For someone who, for all we know, never left his native country, Rembrandt Harmensz. van Rijn had a strikingly broad horizon. As an artist, collector, and citizen, he came into contact with artifacts, objects of utility, and humans from all parts of the known world. Rembrandt’s curiosity about everything foreign and his insatiable collector’s appetite were legendary even in his lifetime and part and parcel of his singular creative genius.
Amsterdam, the center of his life, was the perfect place for a man of such boundless interests: the Dutch East and West India Companies had their headquarters and home port here, as did other trading partnerships. In the seventeenth century, the city was a true cultural melting pot. Legates and merchants from far-flung places were a daily sight in the streets of the young Dutch Republic.
The exhibition focuses on one of the most consequential strands in this constellation: the Orient—an umbrella term for diverse Eastern non-European cultures rather than a well-defined geographic designation—fired Rembrandt’s imagination throughout his career. It inspired the painter has he envisioned the settings of biblical histories, one of his favorite genres. Several self-portraits show the artist in exotic costumes. His copies of miniatures created at the court of the Great Mughals were a tribute to Asian creativity and taste without precedent in Dutch art. Last but not least, he was an eager consumer of Japanese paper, which he liked to use for his etchings.

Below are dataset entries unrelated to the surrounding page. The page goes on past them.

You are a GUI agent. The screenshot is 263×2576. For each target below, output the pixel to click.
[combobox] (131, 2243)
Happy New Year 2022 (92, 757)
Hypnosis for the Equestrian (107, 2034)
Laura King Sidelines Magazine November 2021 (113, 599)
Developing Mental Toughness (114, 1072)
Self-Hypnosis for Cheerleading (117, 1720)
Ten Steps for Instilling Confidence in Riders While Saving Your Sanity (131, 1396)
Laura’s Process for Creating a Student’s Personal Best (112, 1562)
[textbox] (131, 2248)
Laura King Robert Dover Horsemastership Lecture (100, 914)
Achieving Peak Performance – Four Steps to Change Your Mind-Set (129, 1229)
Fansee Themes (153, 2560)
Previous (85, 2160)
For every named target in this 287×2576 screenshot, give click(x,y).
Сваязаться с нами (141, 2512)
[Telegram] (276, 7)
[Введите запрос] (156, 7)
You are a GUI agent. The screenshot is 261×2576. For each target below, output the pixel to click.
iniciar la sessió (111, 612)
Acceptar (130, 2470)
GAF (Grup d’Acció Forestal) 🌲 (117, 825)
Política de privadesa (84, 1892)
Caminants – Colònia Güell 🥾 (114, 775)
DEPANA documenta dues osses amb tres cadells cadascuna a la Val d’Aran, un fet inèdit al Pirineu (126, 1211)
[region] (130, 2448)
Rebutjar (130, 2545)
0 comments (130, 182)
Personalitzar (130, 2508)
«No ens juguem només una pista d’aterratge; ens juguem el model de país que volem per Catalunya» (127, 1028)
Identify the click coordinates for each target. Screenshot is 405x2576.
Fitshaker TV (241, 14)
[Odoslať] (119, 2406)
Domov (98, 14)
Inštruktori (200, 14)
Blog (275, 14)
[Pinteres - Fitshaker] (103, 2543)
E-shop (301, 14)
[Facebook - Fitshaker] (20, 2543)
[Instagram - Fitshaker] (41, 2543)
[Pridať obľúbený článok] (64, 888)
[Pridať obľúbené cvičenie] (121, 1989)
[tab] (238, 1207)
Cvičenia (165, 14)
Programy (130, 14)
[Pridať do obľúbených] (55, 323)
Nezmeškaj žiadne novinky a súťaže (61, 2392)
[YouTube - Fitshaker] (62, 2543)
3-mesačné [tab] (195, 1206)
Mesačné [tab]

The selection of exhibits is not limited to Rembrandt’s oeuvre. In addition to works by his colleagues and students, the presentation includes publications and other sources that illustrate the contemporary vision of the Orient. Placing Rembrandt’s work in this broader context reveals both the ways in which his take on the East was typical of his time and what set his perspective on its cultures apart from those of his contemporaries. And there is yet another reason why Rembrandt’s Orient scrutinizes Golden-Age Dutch artists’ responses to Eastern artifacts: by contrasting their own daily surroundings with these models, they made a key contribution to the genesis and definition of the specific European identity that to this day has remained a subject of ongoing renegotiation.
The catalog to the exhibition "Rembrandts Orient" examines how the painters of the Dutch Golden Age reacted to the areas of the Near, Middle and Far East that came to the fore through trade, travel and publications. The foreign was a charming contrast to the own, but it hardly aroused deeper sympathy. That was in the 17th century. What is it like today? The catalog invites us to reflect on this.